4. Infondata è infine la richiesta del ricorrente in ordine alla ritenuta estinzione del reato per prescrizione. L’art. 157 cod. pen.,, comma 5, nel prevedere il termine prescrizionale di anni tre per i reati sanzionati con pene diverse da quelle detentive e pecuniale, non si riferisce invero con quest’ultimo accenno alle sanzioni paradetentive contemplate per i processi che si svolgono dinanzi al giudice di pace, poste dalla norma come applicabili in via non esclusiva ma alternativa alla pena pecuniaria e per altro verso equiparate a tutti gli effetti alle pene detentive dal D.Lgs. n. 274 del 2000, art. 58, ma ad altre sanzioni attualmente non previste dall’ordinamento penale (Sez. 5, n. 8268 dell’11.1.2008, imp. Bignozzi, Rv. 239469; Sez. 4, n. 13966 del 22.2.2008, imp. Antichi, Rv. 239601).
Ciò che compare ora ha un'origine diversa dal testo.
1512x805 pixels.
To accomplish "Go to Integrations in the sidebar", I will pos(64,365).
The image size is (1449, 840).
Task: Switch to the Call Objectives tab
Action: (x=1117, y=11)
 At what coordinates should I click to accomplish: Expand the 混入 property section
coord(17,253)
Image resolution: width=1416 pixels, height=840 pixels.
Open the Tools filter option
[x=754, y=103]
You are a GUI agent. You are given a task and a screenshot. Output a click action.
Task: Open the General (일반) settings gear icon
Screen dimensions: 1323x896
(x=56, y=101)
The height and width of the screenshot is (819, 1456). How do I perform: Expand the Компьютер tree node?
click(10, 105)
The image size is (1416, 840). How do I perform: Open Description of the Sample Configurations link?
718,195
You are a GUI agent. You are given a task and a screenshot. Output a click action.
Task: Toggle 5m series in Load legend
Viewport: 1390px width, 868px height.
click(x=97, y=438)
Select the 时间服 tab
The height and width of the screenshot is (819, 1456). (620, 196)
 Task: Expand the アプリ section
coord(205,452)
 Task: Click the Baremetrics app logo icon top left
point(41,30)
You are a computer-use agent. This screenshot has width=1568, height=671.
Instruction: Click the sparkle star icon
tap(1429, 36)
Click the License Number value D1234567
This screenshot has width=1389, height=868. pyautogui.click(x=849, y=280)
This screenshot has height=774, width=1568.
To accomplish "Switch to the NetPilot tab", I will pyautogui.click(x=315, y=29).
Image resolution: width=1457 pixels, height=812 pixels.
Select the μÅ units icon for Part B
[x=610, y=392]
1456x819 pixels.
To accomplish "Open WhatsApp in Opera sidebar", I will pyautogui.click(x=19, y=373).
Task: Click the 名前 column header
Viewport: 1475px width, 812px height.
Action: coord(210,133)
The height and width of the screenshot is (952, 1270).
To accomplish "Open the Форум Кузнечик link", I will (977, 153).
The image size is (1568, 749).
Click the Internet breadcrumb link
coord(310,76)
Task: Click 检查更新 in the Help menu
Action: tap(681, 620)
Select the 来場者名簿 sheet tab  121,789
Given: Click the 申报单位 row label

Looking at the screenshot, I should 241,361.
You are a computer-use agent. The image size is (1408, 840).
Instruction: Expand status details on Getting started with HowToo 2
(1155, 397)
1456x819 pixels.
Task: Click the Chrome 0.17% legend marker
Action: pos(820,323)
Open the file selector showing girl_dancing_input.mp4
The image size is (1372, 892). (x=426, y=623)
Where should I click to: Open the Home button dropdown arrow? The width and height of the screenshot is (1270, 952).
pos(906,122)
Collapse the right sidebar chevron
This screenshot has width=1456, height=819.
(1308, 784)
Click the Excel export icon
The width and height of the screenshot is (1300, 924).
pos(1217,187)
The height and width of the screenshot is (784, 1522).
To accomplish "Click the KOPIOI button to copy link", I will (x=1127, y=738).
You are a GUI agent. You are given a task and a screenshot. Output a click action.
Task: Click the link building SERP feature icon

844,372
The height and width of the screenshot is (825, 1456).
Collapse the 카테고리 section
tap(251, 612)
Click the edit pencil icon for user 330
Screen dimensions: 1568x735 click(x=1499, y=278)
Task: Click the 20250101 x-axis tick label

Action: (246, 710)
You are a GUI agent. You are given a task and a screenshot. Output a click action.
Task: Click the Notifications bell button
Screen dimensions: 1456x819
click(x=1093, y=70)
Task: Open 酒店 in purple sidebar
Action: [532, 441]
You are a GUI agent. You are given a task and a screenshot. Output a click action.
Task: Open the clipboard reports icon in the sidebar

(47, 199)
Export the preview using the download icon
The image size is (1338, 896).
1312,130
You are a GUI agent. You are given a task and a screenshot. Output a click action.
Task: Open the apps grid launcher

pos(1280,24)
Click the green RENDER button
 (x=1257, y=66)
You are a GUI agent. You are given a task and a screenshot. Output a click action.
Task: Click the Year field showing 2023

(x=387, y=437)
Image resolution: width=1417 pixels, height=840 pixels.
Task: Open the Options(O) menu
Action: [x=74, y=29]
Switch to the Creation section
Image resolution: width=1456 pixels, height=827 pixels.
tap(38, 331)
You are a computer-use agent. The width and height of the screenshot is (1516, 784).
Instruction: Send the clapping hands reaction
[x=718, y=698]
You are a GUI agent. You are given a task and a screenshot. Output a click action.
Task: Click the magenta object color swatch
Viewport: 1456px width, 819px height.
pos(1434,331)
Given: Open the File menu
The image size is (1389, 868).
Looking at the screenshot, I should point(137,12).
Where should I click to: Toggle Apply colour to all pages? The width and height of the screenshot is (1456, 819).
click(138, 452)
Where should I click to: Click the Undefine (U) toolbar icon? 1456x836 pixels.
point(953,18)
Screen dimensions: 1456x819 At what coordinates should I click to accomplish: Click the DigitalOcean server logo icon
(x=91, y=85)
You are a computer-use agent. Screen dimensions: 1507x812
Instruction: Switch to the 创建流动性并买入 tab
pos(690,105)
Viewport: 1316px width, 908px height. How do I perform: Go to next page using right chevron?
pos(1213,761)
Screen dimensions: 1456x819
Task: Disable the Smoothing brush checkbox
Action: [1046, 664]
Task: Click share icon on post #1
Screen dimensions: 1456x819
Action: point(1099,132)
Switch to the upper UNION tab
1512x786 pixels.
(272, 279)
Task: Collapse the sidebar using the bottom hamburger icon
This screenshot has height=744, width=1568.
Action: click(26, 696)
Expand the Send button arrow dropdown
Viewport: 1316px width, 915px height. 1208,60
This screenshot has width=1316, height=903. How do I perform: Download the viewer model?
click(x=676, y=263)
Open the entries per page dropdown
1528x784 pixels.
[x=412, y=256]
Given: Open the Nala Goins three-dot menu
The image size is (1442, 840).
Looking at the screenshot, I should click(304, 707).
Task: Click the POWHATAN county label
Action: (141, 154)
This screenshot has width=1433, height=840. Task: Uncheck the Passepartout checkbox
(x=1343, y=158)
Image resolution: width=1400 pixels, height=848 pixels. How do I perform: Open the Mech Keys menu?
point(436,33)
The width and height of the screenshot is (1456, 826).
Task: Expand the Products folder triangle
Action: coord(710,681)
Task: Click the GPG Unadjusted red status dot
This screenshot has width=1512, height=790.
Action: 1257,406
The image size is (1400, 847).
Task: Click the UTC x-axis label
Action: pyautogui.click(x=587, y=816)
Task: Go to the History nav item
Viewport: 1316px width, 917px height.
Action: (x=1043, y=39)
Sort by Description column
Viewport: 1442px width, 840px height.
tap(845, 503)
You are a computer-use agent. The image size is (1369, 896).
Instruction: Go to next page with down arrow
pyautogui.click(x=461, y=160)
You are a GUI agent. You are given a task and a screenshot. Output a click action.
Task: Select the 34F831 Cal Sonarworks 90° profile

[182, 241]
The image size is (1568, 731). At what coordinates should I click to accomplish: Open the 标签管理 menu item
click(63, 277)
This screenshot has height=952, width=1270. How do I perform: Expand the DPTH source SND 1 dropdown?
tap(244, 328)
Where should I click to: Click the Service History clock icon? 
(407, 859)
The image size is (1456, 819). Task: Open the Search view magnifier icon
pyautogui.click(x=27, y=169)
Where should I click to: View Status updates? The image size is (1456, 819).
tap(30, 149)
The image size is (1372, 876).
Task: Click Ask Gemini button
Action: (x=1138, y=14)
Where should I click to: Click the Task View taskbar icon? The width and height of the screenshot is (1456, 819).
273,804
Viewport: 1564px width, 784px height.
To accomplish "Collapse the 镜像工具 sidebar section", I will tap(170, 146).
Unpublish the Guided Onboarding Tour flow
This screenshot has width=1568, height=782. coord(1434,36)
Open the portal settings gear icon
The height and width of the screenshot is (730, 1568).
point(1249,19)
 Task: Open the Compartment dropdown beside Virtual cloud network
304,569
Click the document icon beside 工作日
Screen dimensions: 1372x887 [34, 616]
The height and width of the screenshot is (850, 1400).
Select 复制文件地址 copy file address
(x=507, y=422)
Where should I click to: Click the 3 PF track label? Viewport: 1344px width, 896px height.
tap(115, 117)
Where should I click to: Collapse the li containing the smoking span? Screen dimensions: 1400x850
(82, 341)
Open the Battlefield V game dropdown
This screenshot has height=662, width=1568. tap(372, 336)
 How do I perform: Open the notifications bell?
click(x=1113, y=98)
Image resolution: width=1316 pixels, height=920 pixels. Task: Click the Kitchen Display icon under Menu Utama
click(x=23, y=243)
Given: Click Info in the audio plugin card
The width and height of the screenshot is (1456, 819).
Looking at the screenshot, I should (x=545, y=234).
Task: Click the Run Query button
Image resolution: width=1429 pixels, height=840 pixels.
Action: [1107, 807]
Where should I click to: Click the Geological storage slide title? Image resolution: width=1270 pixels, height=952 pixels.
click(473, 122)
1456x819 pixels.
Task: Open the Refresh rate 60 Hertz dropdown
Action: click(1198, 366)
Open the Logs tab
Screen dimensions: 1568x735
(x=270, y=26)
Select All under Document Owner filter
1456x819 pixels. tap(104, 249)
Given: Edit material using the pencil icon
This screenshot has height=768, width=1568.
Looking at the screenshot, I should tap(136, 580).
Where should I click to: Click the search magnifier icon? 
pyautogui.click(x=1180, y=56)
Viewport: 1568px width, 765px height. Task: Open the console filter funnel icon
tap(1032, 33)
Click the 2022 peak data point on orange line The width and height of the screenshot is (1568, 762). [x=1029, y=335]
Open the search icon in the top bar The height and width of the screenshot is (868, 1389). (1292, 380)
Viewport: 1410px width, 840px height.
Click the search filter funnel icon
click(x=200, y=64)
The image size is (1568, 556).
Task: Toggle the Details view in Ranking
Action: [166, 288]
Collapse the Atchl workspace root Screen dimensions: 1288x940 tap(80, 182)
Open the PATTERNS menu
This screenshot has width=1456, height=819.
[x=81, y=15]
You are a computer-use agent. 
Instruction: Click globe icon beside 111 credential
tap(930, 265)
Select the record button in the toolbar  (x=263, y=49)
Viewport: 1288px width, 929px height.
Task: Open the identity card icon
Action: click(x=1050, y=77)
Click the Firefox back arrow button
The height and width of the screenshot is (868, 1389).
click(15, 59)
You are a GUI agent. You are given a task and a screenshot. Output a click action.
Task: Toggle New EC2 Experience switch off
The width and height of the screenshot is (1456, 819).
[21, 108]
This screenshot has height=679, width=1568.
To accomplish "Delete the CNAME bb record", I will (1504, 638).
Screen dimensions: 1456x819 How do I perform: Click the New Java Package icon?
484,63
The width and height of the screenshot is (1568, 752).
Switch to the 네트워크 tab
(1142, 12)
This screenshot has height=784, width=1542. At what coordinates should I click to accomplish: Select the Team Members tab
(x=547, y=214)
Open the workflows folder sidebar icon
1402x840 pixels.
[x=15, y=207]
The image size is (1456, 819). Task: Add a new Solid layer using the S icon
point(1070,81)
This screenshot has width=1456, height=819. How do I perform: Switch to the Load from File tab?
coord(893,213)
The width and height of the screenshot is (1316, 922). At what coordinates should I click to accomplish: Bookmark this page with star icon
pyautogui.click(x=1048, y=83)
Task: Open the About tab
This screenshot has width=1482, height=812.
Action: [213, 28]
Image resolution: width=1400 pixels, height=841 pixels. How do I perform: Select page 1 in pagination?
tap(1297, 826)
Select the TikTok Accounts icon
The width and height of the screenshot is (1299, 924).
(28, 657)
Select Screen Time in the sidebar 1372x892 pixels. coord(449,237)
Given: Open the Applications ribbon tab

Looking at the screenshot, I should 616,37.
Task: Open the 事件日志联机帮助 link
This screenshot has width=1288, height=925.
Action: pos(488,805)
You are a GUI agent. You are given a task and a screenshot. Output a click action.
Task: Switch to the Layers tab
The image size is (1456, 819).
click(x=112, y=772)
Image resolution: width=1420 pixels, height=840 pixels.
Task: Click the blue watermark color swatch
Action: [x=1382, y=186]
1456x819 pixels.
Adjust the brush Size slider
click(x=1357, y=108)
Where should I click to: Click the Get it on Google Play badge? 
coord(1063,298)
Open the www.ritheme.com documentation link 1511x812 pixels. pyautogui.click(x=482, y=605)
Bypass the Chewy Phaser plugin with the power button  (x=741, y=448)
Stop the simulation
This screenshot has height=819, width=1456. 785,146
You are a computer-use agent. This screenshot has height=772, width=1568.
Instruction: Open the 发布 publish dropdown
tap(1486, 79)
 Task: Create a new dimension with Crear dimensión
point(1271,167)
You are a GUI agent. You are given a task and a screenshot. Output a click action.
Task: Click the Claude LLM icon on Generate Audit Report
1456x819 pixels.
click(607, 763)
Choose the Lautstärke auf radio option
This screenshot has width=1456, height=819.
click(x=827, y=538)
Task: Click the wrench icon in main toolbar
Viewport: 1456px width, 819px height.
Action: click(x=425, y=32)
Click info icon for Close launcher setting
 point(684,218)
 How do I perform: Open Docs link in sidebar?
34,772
Il reato contestato è dunque soggetto all’ordinario termine prescrizionale pari, per effetto degli atti interruttivi, ad anni sette e mesi sei, e pertanto decorrente nella specie all’1.12.2012.

Il ricorso deve in conclusione essere rigettato, seguendone la condanna del ricorrente al pagamento delle spese processuali ed alla rifusione delle spese in favore della parte civile, che avuto riguardo all’impegno processuale si liquidano in Euro 1.300 oltre accessori come per legge.

P.Q.M.

Rigetta il ricorso e condanna il ricorrente al pagamento delle spese processuali, nonchè alla rifusione delle spese sostenute nel grado dalla parte civile, liquidate in complessivi Euro 1.300 per onorari, oltre accessori come per legge.

Testo non ufficiale. La sola stampa del bollettino ufficiale ha carattere legale.